Embryonic “soft power” efforts have proven problematic, which calls into question the universal appeal of Chinese culture. Meanwhile, traditional ideas such as Confucianism occupy only peripheral roles in contemporary life. This exposes both the comparative youth of modern China and the unresolved legacies of its traumatic breaks with its past.
The situation creates twinned dissonances: between China’s actual and “rightful” standing in the world and between its actual and desired relation to its own traditional culture. Crucially, though, protecting the environment is seen by the government as a key opportunity in both cases. Hence Beijing’s leading slogan of “ecological civilization” – significantly a civilizational project that also, inseparably, has environmental sustainability at its heart.
The idea here is to draw on and renew distinctively Chinese ideas of Confucian harmony between humans and nature. This, it is hoped, could present a China to the world whose culture uniquely qualifies it to be the global environmental saviour. And it could reconnect the Chinese themselves to their traditional cultures, updated for a contemporary world of environmental responsibility.
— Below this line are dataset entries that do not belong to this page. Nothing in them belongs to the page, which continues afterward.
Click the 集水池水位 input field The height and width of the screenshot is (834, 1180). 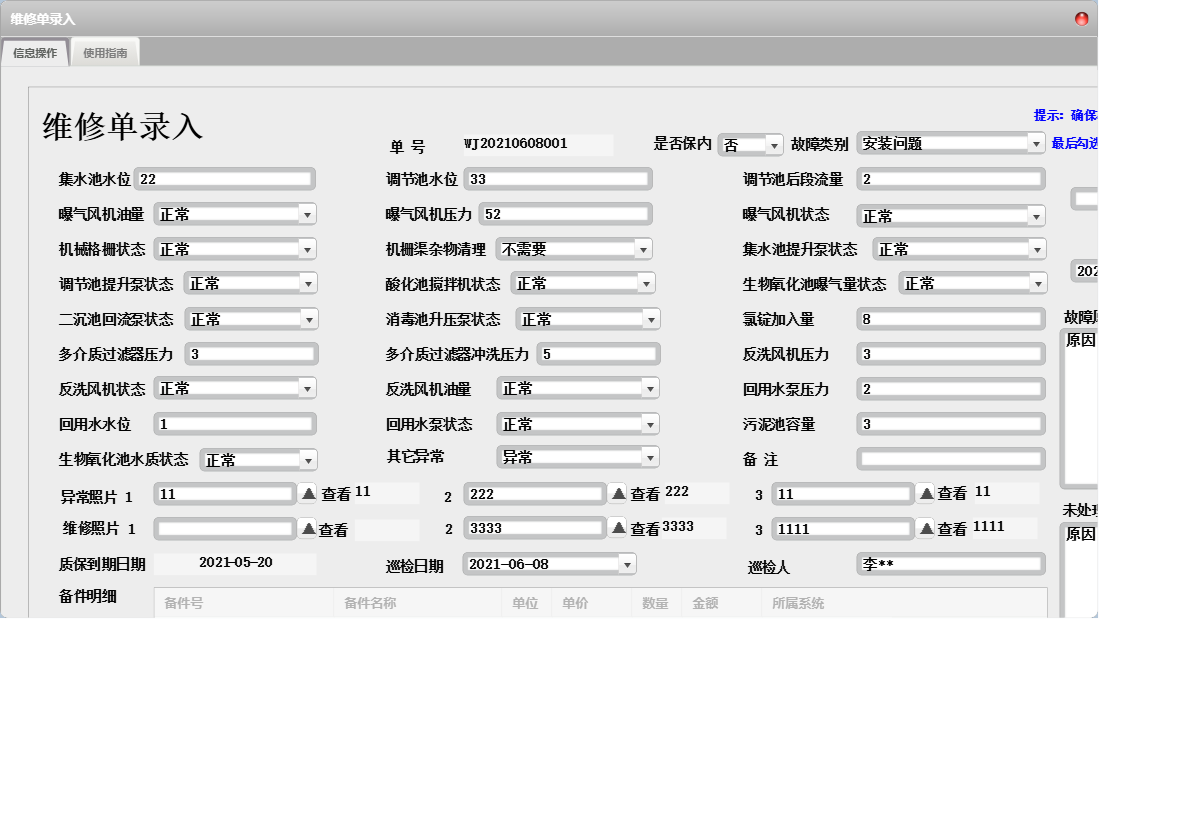(x=225, y=179)
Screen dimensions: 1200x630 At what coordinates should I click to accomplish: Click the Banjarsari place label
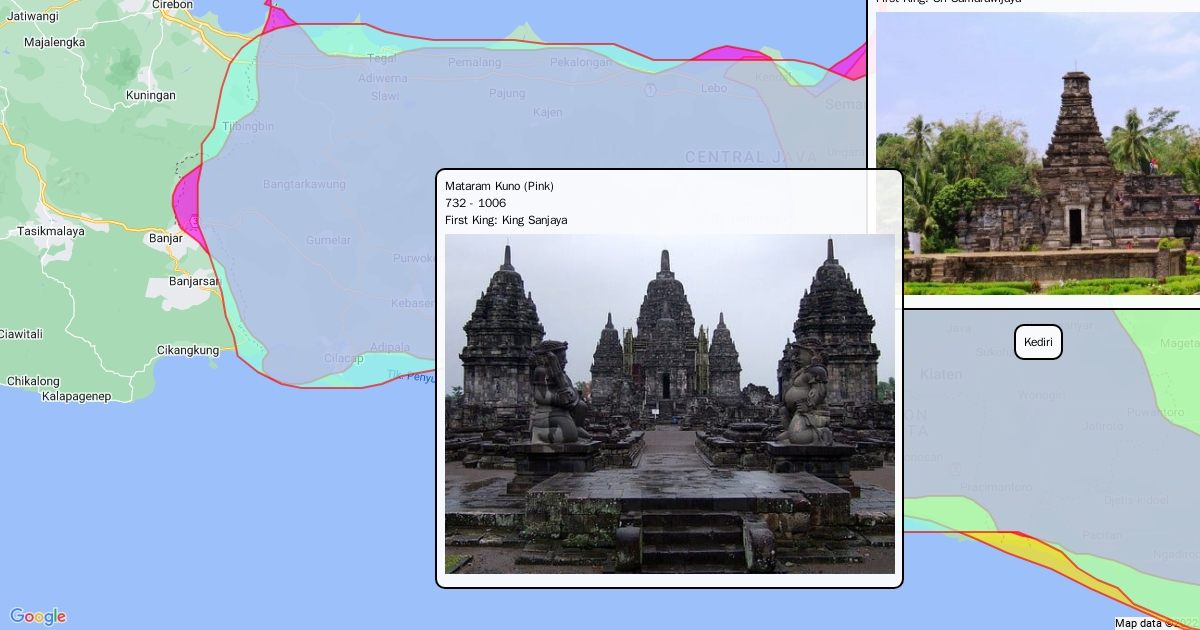tap(194, 281)
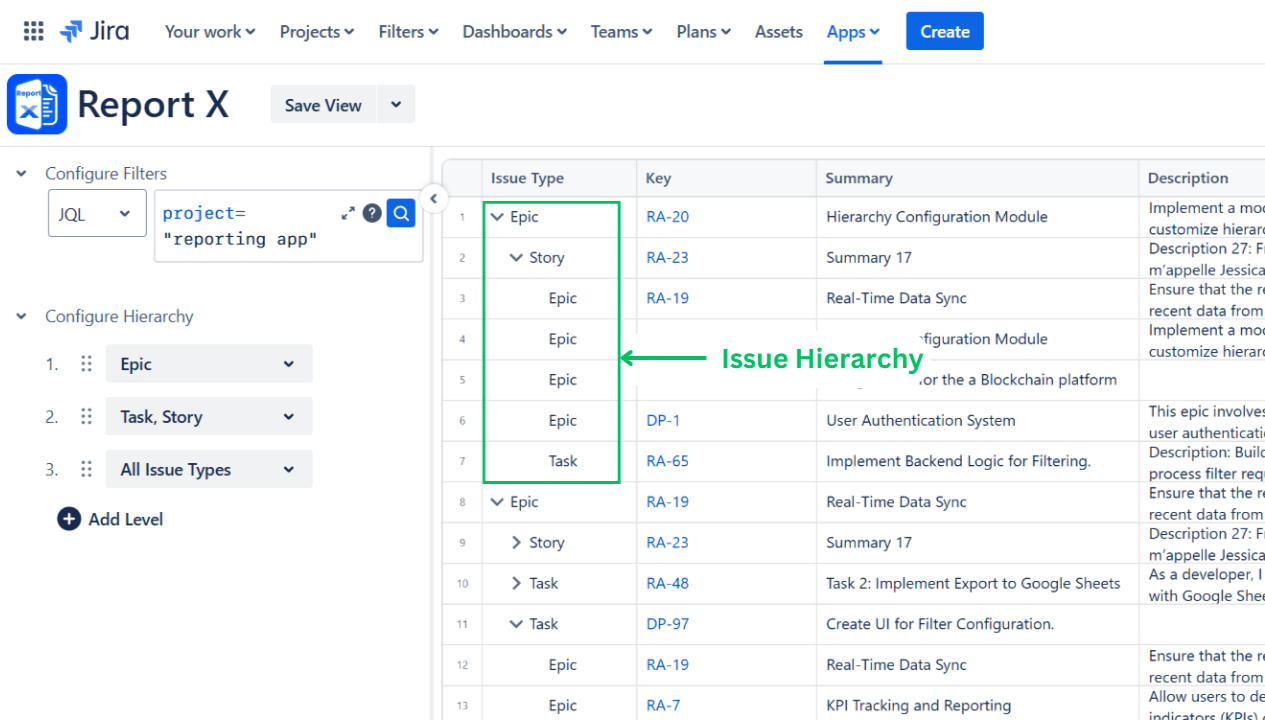Viewport: 1265px width, 720px height.
Task: Open the Projects menu
Action: pyautogui.click(x=317, y=32)
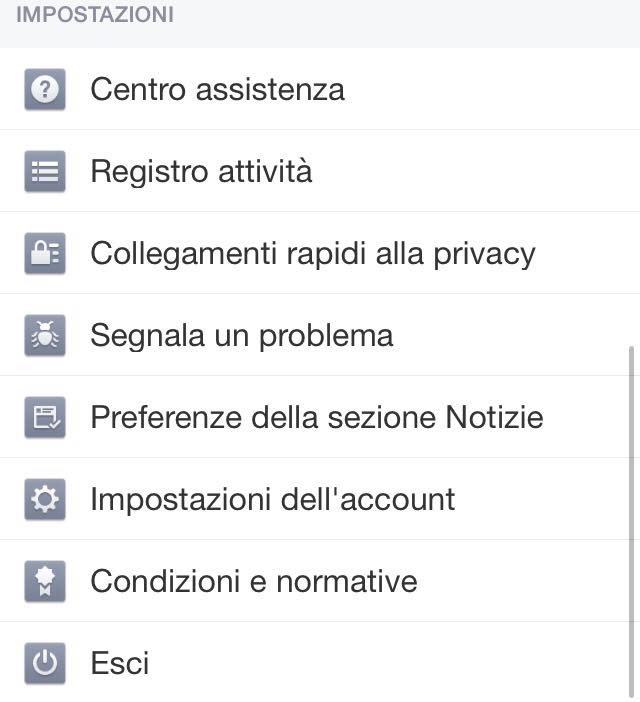
Task: Click the question mark help icon
Action: tap(44, 90)
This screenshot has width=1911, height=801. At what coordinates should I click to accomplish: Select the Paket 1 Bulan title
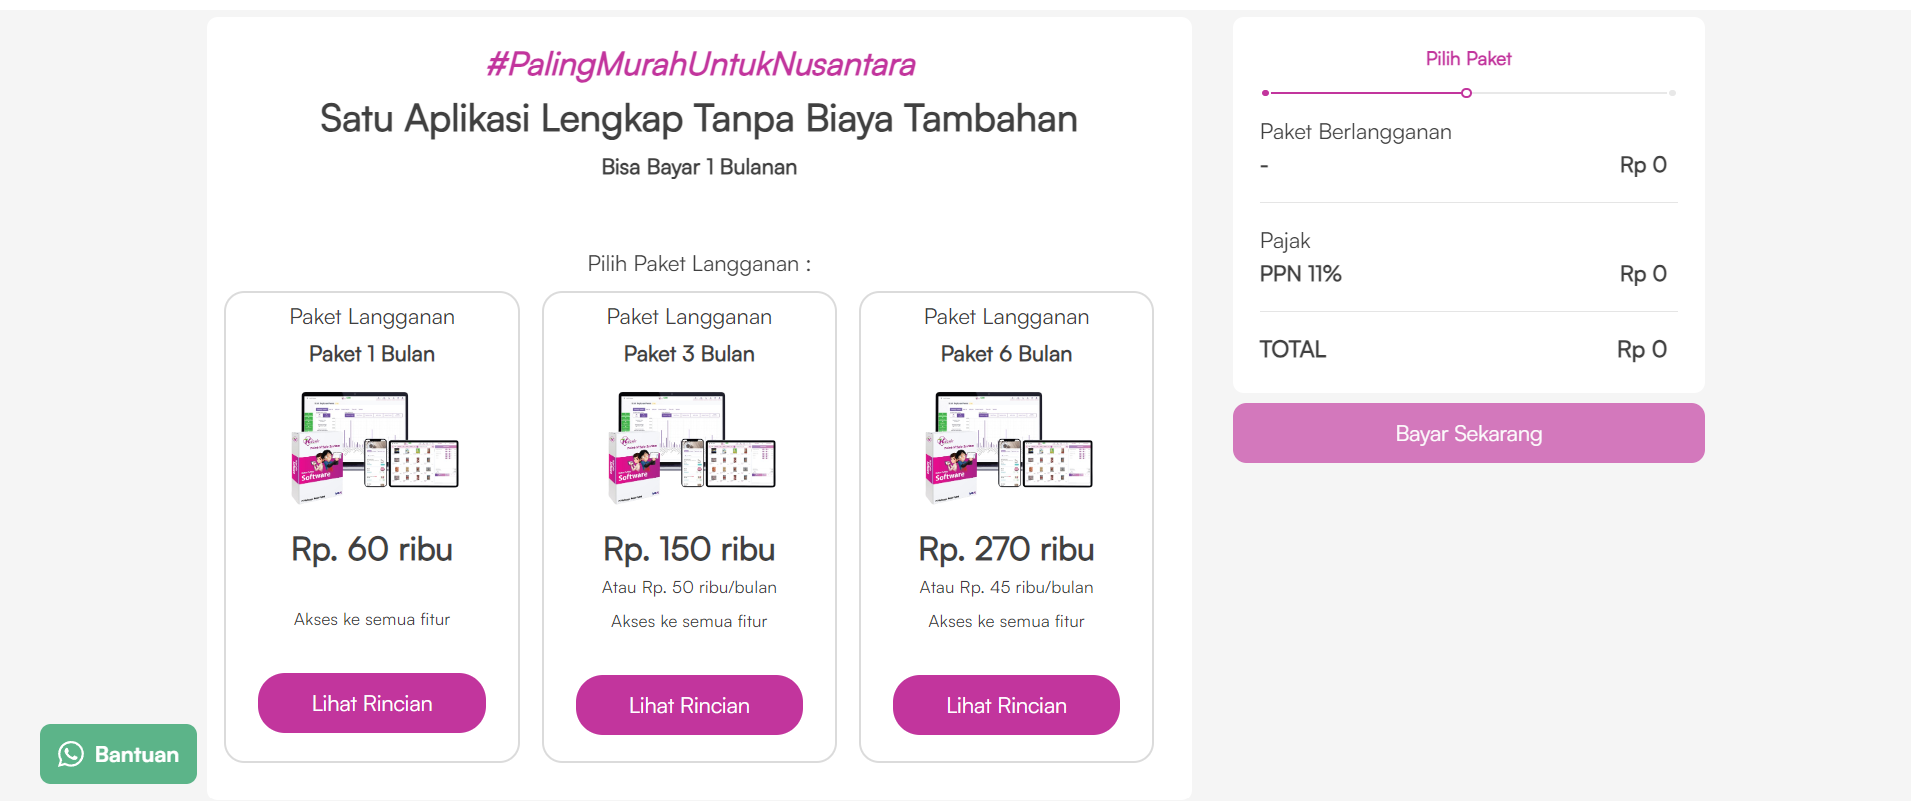[372, 354]
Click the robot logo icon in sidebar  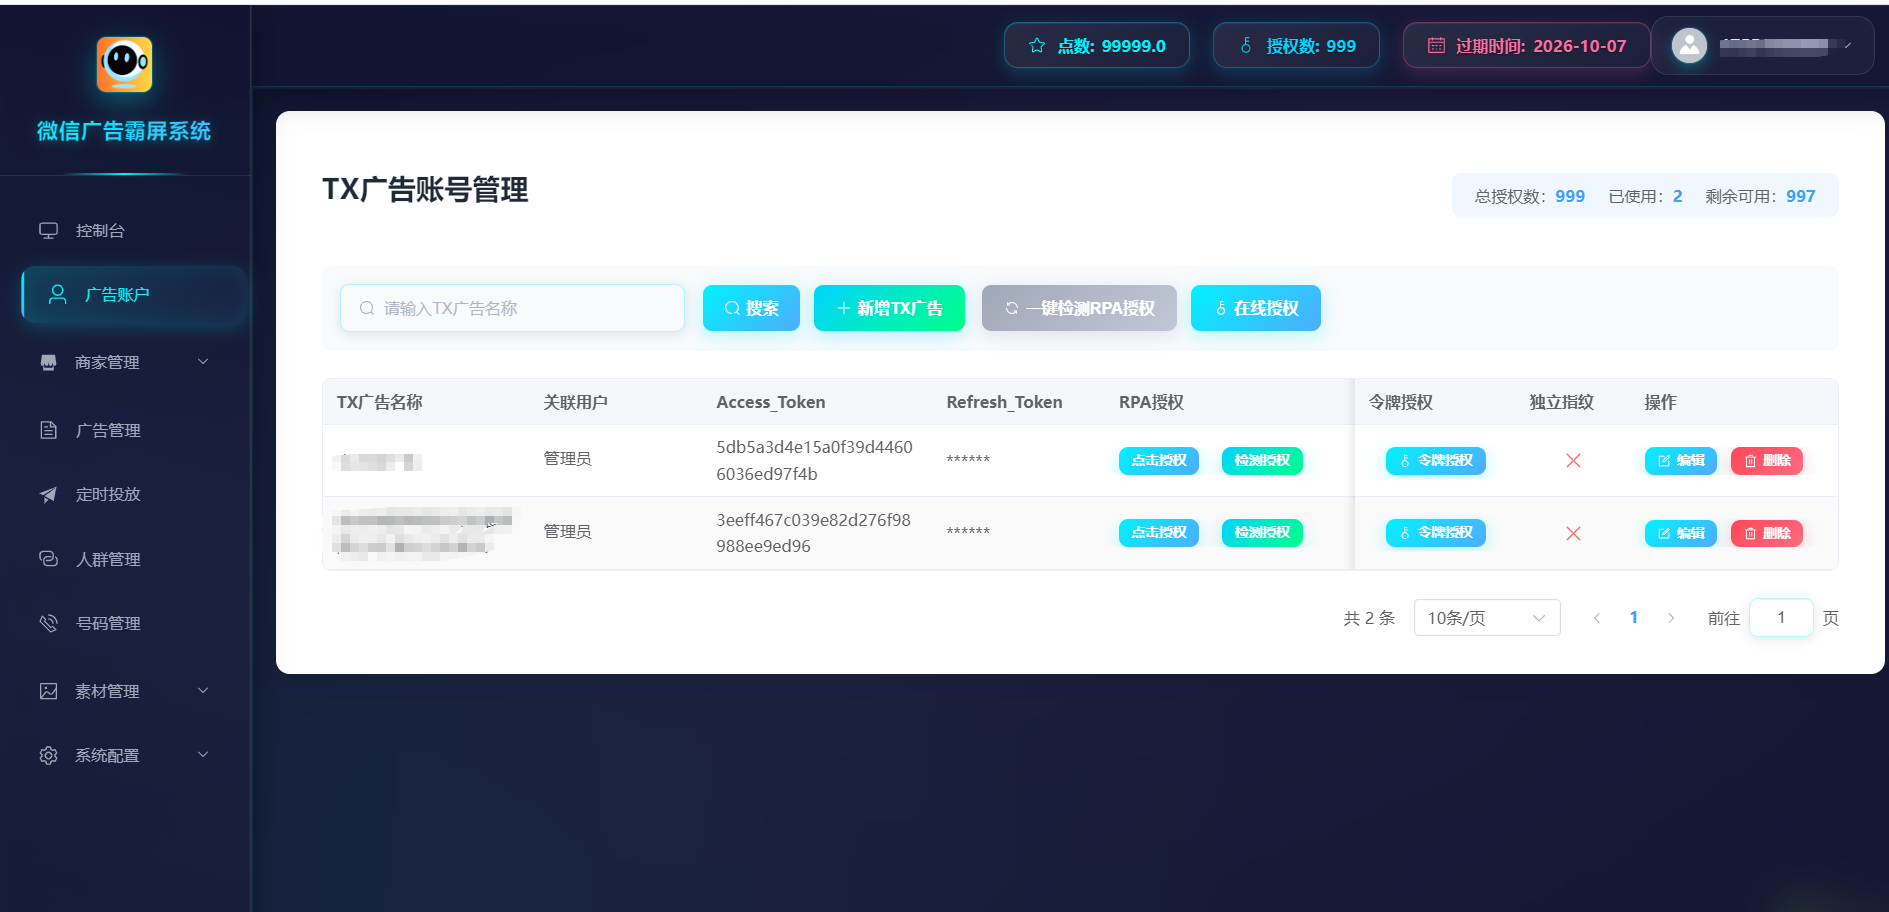click(124, 65)
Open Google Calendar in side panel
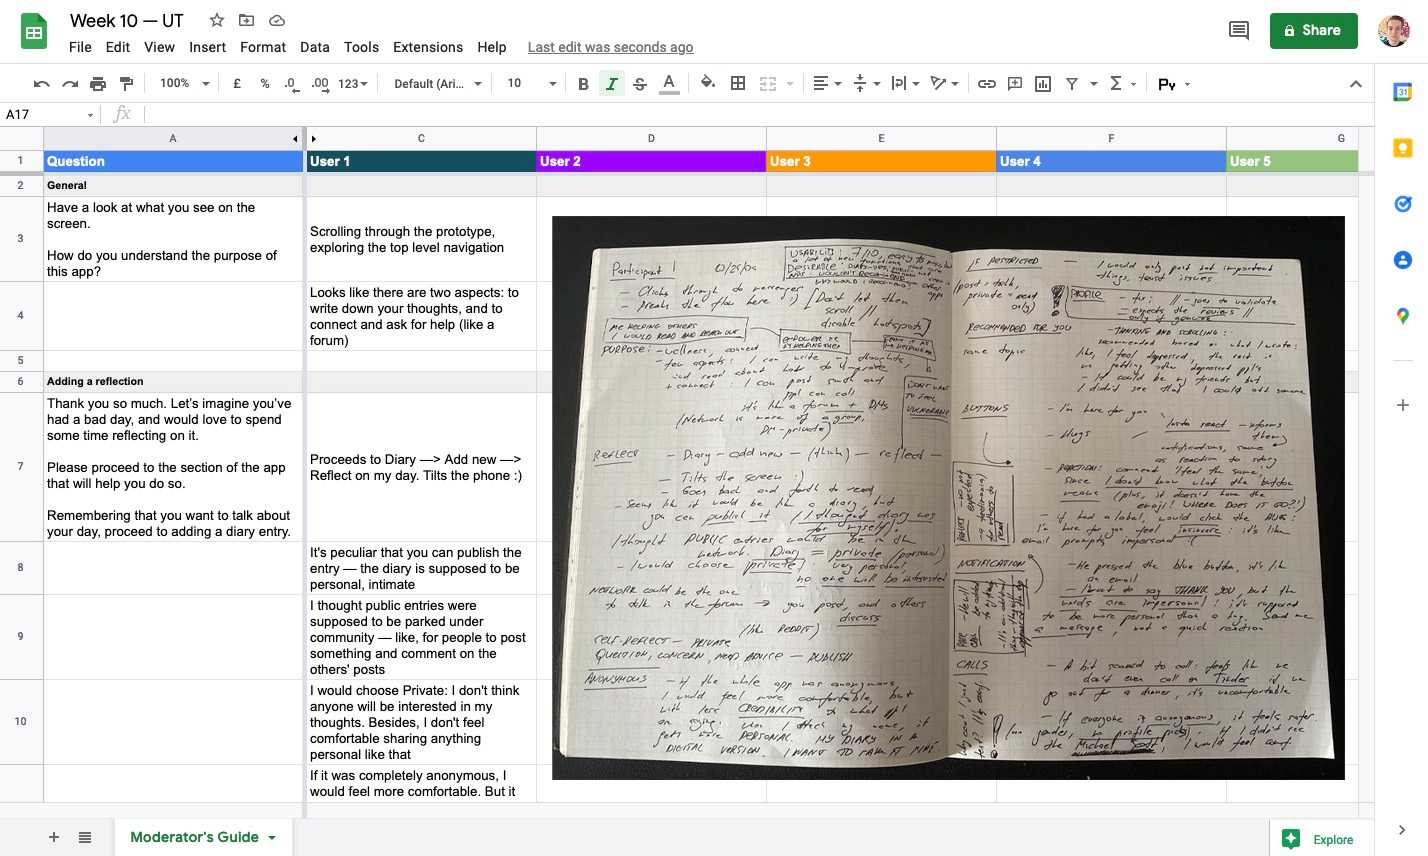This screenshot has width=1428, height=856. pyautogui.click(x=1402, y=92)
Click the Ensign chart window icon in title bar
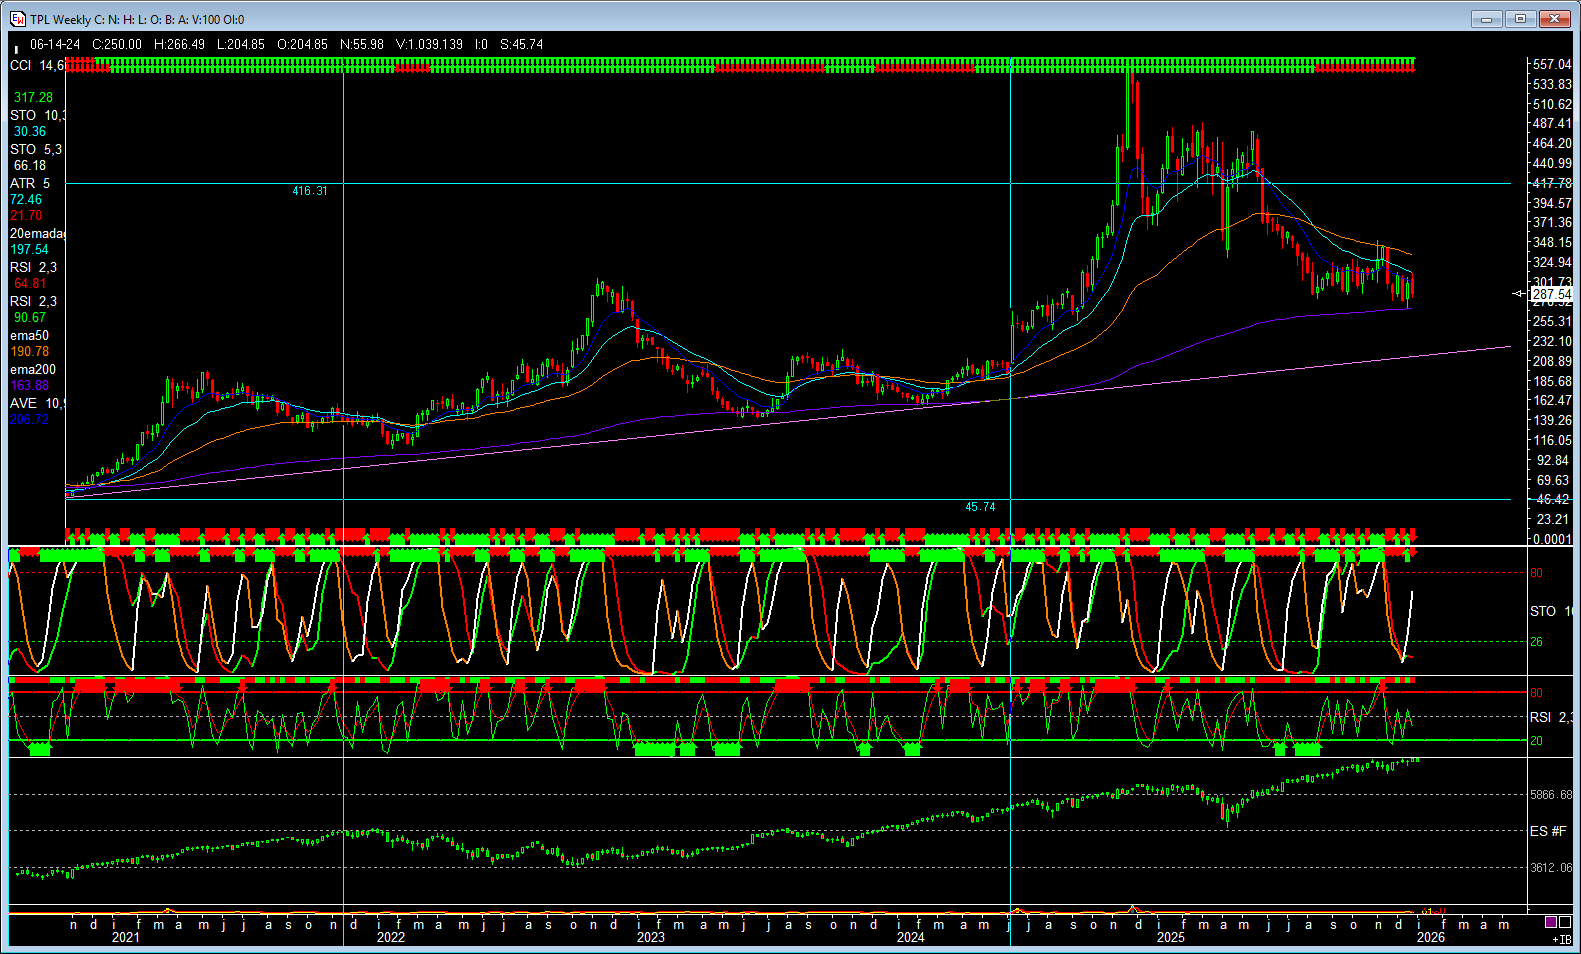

Progress is unlikely to be smooth. China’s one-party state does allow for the massive mobilisation of resources crucial to the major projects of sustainable transitions. But that same political structure – best described as “fragmented authoritarianism” – also makes it harder to foster cutting-edge innovation and harder to implement environmental regulations – and to involve different stakeholders in decision-making.
As such, China still lags behind the US in the global game of cultural hegemony. Yet its grand project of “ecological civilization” is so important in contemporary domestic politics that the environment will likely be seen as China’s trump card for some time yet. If America chooses to play its hand badly in the meantime, this will simply be welcomed in Beijing as a further stroke of good luck.